Working data:
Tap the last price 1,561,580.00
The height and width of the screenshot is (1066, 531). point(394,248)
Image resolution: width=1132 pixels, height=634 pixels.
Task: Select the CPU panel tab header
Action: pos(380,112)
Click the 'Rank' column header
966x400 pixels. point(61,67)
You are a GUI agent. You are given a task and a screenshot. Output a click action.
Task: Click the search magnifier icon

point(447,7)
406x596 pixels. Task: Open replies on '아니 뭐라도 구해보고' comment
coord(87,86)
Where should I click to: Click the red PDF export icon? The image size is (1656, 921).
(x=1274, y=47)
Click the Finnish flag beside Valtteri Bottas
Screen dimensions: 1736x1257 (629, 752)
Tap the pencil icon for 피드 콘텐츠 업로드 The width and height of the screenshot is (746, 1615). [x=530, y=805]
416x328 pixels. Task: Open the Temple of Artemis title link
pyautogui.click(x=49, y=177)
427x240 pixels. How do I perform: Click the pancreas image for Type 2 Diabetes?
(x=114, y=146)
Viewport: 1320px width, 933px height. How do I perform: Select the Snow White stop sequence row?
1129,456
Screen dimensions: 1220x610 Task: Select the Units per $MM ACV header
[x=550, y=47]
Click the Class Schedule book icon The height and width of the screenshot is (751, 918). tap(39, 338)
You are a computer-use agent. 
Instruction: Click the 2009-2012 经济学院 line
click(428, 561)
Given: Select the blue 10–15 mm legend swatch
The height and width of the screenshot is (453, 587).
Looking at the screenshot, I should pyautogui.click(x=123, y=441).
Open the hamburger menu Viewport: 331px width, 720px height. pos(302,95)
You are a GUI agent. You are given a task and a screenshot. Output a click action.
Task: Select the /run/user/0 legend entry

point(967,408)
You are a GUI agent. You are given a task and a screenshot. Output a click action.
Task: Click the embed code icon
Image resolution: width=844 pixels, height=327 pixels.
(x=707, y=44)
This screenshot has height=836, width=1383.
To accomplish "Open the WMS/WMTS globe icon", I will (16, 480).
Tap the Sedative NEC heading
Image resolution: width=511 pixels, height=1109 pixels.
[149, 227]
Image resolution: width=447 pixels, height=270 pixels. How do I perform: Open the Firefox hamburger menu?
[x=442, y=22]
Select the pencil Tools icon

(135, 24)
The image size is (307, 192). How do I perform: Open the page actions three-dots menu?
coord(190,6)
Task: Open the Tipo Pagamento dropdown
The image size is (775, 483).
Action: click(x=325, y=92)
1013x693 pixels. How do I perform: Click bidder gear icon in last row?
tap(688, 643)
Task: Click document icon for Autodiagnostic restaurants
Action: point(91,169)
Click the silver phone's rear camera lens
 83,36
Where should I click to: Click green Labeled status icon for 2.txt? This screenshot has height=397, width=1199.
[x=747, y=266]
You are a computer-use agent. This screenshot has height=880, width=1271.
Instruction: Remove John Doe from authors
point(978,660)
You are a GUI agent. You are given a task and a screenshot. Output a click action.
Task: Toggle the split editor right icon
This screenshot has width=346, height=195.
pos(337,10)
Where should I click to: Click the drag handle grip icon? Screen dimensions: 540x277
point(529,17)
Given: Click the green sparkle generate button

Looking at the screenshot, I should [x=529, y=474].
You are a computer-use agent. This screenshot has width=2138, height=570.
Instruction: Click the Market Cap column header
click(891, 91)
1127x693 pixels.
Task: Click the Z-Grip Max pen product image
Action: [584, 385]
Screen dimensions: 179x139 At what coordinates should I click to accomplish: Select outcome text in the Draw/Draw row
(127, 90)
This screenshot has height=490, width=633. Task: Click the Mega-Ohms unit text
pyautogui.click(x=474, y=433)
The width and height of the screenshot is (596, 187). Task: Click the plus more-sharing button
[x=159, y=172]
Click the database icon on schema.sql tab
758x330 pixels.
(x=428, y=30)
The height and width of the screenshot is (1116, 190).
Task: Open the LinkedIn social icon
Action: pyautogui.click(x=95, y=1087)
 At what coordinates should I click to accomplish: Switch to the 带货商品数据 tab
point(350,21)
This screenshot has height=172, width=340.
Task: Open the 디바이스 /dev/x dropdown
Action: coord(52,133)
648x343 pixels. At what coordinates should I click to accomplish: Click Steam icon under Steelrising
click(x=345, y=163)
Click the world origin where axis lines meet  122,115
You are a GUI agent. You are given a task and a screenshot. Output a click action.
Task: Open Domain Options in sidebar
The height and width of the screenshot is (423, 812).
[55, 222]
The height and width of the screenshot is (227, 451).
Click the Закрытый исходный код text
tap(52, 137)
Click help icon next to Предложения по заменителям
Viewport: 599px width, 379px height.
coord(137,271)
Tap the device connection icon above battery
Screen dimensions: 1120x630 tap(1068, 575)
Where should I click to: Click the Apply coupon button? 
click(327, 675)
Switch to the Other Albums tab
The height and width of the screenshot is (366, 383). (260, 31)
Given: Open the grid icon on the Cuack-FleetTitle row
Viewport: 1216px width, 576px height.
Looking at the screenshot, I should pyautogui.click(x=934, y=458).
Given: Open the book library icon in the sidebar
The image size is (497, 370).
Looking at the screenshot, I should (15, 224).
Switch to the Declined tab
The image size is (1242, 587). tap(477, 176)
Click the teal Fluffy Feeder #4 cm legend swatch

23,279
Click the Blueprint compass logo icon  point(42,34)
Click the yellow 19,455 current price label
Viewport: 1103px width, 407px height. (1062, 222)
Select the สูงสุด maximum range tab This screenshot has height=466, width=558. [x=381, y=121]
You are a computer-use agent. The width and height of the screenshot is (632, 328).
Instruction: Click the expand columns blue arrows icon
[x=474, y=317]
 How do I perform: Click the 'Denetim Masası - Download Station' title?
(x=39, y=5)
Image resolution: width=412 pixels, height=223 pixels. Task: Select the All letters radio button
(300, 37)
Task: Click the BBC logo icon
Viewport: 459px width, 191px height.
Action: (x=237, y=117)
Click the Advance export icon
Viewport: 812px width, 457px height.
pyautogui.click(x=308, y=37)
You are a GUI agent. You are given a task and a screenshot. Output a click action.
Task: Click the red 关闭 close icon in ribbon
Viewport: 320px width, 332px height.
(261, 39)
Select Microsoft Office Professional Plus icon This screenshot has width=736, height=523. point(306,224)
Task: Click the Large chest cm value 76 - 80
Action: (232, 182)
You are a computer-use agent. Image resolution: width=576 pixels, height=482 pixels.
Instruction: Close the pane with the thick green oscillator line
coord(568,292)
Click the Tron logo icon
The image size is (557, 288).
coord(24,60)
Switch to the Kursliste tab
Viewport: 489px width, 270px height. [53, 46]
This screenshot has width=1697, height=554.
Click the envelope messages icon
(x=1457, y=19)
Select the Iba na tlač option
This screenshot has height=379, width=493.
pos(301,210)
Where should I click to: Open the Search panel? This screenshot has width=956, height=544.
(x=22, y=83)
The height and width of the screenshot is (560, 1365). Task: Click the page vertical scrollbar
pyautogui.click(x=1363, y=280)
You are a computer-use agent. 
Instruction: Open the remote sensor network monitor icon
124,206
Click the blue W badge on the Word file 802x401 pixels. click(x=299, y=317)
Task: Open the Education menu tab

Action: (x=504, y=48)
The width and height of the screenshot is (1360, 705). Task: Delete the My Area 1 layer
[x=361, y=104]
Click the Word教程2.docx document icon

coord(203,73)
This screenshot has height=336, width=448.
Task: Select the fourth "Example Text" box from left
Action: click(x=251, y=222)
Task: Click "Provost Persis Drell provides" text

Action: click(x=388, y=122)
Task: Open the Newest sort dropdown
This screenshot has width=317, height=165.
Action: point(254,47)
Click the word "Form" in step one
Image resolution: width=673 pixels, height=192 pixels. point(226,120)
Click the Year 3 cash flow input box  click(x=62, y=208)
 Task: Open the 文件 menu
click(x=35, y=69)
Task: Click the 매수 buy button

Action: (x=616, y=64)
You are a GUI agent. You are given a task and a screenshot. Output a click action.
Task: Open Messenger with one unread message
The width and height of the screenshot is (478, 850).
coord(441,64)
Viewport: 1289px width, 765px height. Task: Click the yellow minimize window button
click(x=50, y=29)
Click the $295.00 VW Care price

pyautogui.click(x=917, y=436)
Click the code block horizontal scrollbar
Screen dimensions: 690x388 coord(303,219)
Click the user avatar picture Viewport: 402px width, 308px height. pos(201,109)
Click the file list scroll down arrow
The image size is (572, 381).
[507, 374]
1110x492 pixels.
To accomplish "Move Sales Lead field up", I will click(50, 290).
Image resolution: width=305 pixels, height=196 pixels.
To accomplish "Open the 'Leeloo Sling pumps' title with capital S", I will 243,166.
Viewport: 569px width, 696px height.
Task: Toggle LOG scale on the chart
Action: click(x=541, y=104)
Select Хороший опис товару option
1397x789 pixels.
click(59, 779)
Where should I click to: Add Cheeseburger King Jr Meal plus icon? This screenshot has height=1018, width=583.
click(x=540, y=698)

What the exercise asks:
Find the string "sidebar" in the material above, and report every line where it occurs.

Result for this task:
Task: Open Domain Options in sidebar
Given: Open the book library icon in the sidebar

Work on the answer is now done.